### Passage to read
* BEGIN *

Not only are the latter options more expensive, but getting to and from the ports can be a faff when you’re dragging a dog along, too. For dog owners without their own vehicle, the continent has long felt much further away than the 21 miles it takes to cross the Strait of Dover.
But Byway’s new dog-friendly, car-free, flight-free trips have opened up Europe for passengers on foot and made exploring the continent by rail a real – and enjoyable – possibility. Our journey began in Marylebone, London, where Holmes Hotel provided dog-friendly bed and board the night before our early train. Then, after a brisk, autumnal stroll on the crispy leaves of Regent’s Park, we headed to St Pancras for our train to Ashford International. It’s here that the Byway trips get clever, making use of a relatively new service run by an American called Brenda: Le Pet Express.
After being stranded in France with her pets when she flew in from the US (on her way to relocate to London for a job in cybersecurity at the London Stock Exchange), Brenda was inspired to set up her pet-friendly minibus shuttle for car-less travellers looking to get between the UK and France. In 2021, she finally swapped computer servers for a specially adapted minibus with crates along one side and single seats down the other, so passengers can sit with their pets at all times, and now she runs a daily shuttle between Ashford and Calais.
She picked a group of us up in her red bus outside the train station (three dogs, one cat and four humans in total), herded us through check-in at the LeShuttle pet reception like we were on a school trip, and then deposited us at Calais-Frethun station for our onward travel in France. It may sound simple, but the red tape is plentiful. Fortunately, that’s Brenda’s job to worry about – all we had to do was show our pet passports (or animal health certificates) and relax on the bus.

* END *

### Task list
1. Find every line of the records that contains the string "computer", treating uppercase and lowercase as different.
2. Continue the travel piece about taking a dog to Europe by rail, starting after its last sentence.
The text and the records come from unrelated sources.

### Material provided
* BEGIN *

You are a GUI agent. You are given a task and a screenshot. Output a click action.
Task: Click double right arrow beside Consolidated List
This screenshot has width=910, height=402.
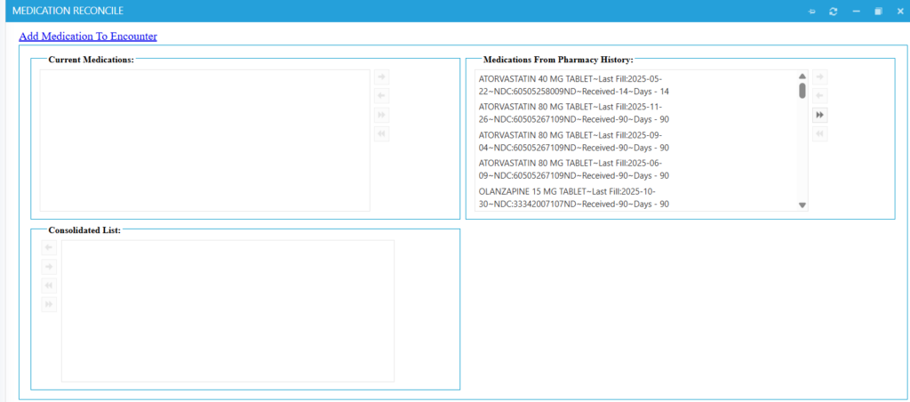pyautogui.click(x=49, y=304)
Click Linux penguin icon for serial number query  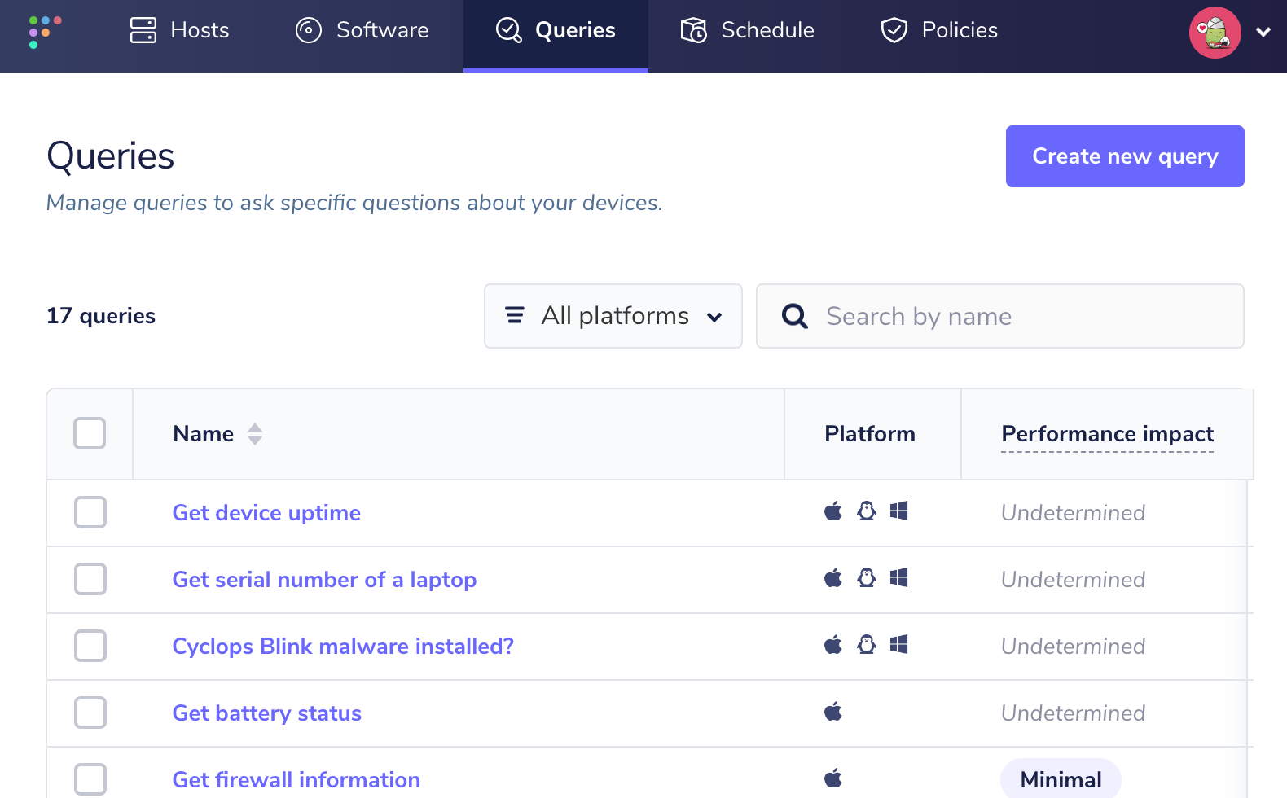867,578
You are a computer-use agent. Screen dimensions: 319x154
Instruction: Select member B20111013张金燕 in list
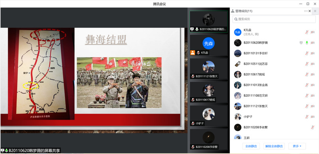pos(274,85)
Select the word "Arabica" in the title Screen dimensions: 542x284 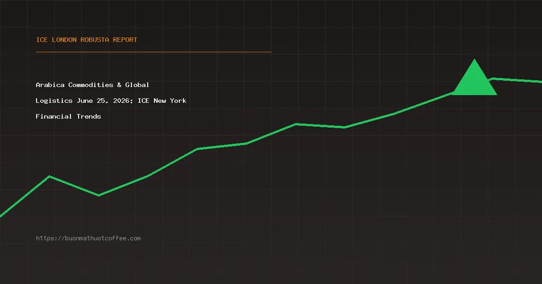coord(50,85)
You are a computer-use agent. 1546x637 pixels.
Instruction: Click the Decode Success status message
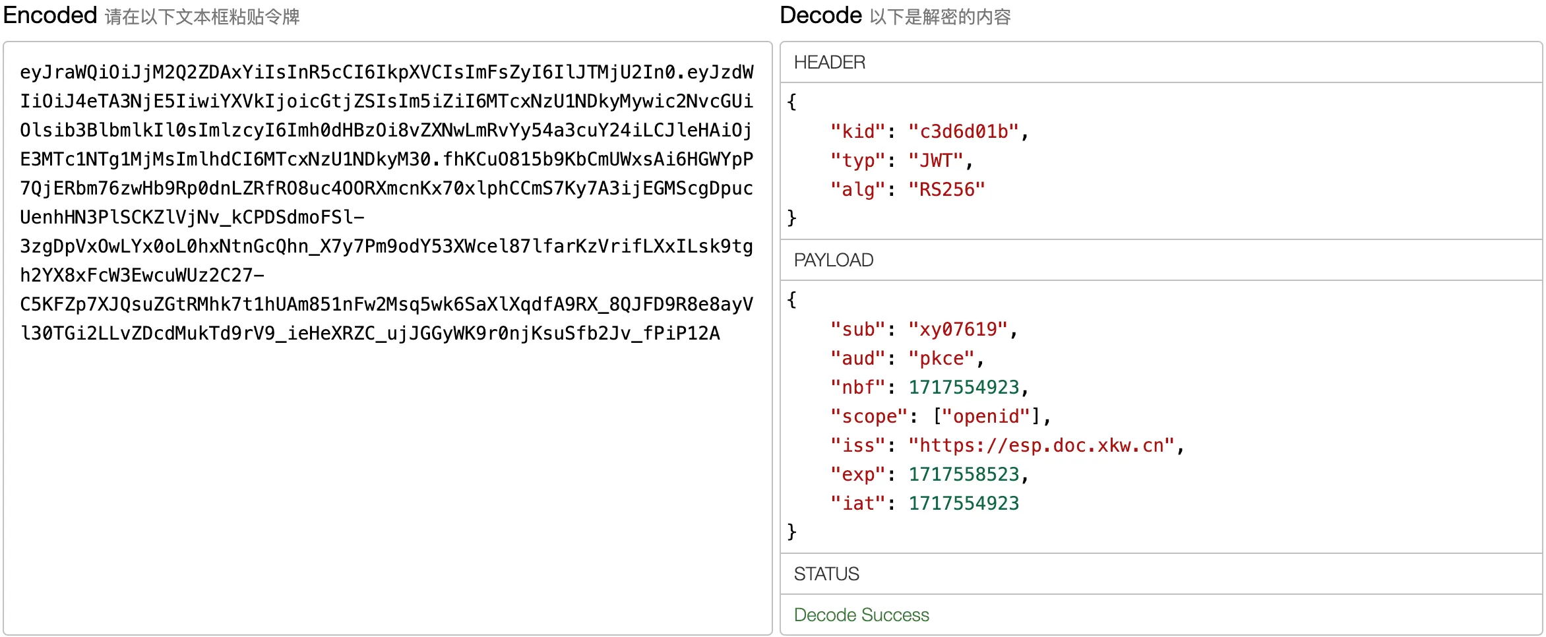861,615
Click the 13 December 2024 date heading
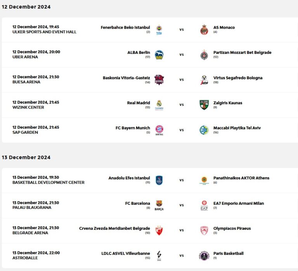This screenshot has height=271, width=298. pos(26,157)
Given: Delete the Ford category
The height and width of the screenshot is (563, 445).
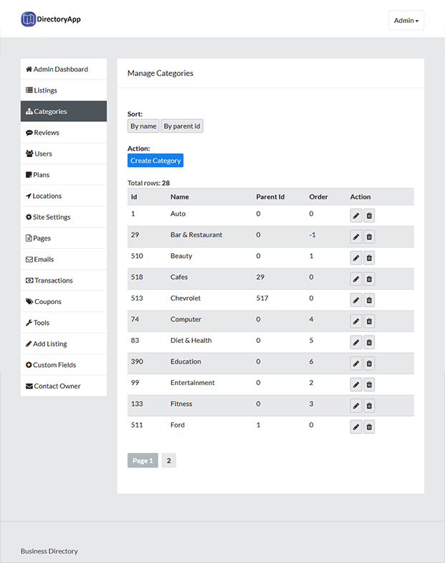Looking at the screenshot, I should (369, 427).
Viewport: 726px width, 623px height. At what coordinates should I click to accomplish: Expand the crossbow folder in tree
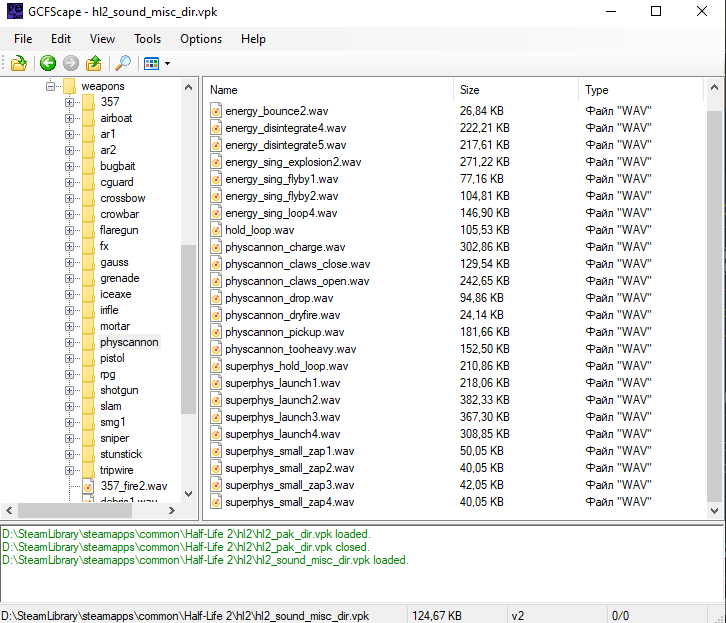tap(70, 198)

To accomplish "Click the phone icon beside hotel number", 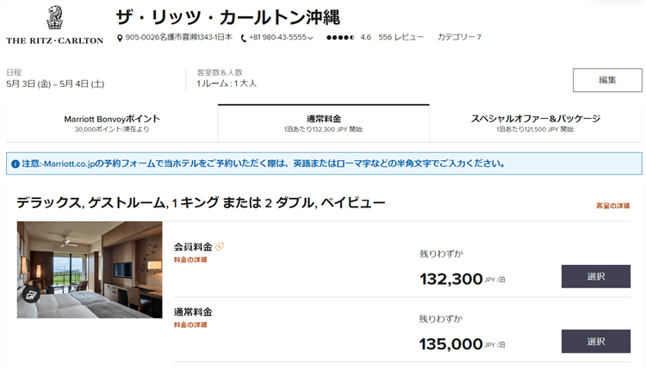I will click(244, 38).
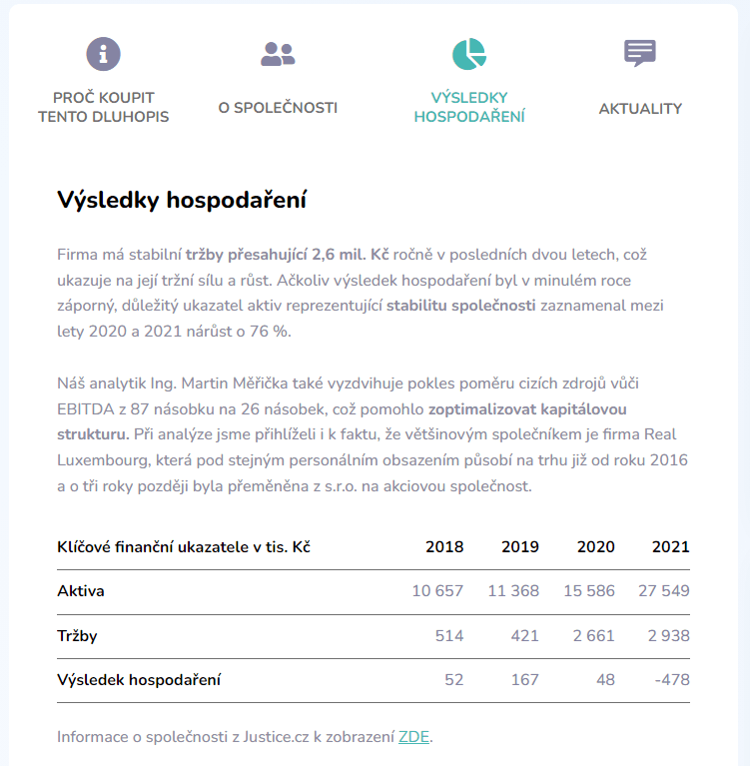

* END *

### Responses for each task
1.
You are a computer-use agent. Screen dimensions: 319x154
You are a computer-use agent. 1546x637 pixels.

2.
That said, there’s still some admin of your own to do beforehand, as travelling to Europe with animals is a fair bit more complicated than those breezy pre-Brexit days. All pets now require an animal health certificate or a valid EU-issued pet passport (Arty and I went to Ireland to get ours earlier this year). There are rules around what you can and can’t bring into the country – meat-based dog food, for example, might be confiscated so you’ll need to switch to a vegan or insect-based alternative, such as Hownd or Grub Club – and your pet will need to have had a worming tablet given by a vet within five days of your return to the UK.
There are also rules around dogs on trains in France: officially, they must either fit into a small carrier, or larger dogs must wear a muzzle and remain on a lead at all times. In reality, these are rarely enforced, and travelling by double-decker, air-conditioned train in the country is a delight whether you’ve a dog with you or not.
Byway’s dog-friendly trips might require some refining. We were initially booked into a hotel that was a 40-minute walk from the nearest green space – this was changed on request – and later found that our destination, Rouen, wasn’t the most dog-friendly city, as you can’t travel with dogs on buses or trams. But it’s still a brilliant way to get onto the continent in a stress-free fashion. Just pick your destination wisely and allow plenty of time for fun on the ground – the 12 hours it took to get home felt a little excessive for our three-night trip, so next time we’ll be staying for longer – and I suspect Arty will see to it that we order that duck.
Travel essentials
Lottie Gross was a guest of Holmes Hotel and Byway Travel. A three-night trip to Rouen with Byway costs from £892 per person including all trains from London St Pancras, the Le Pet Express service, and three nights’ accommodation.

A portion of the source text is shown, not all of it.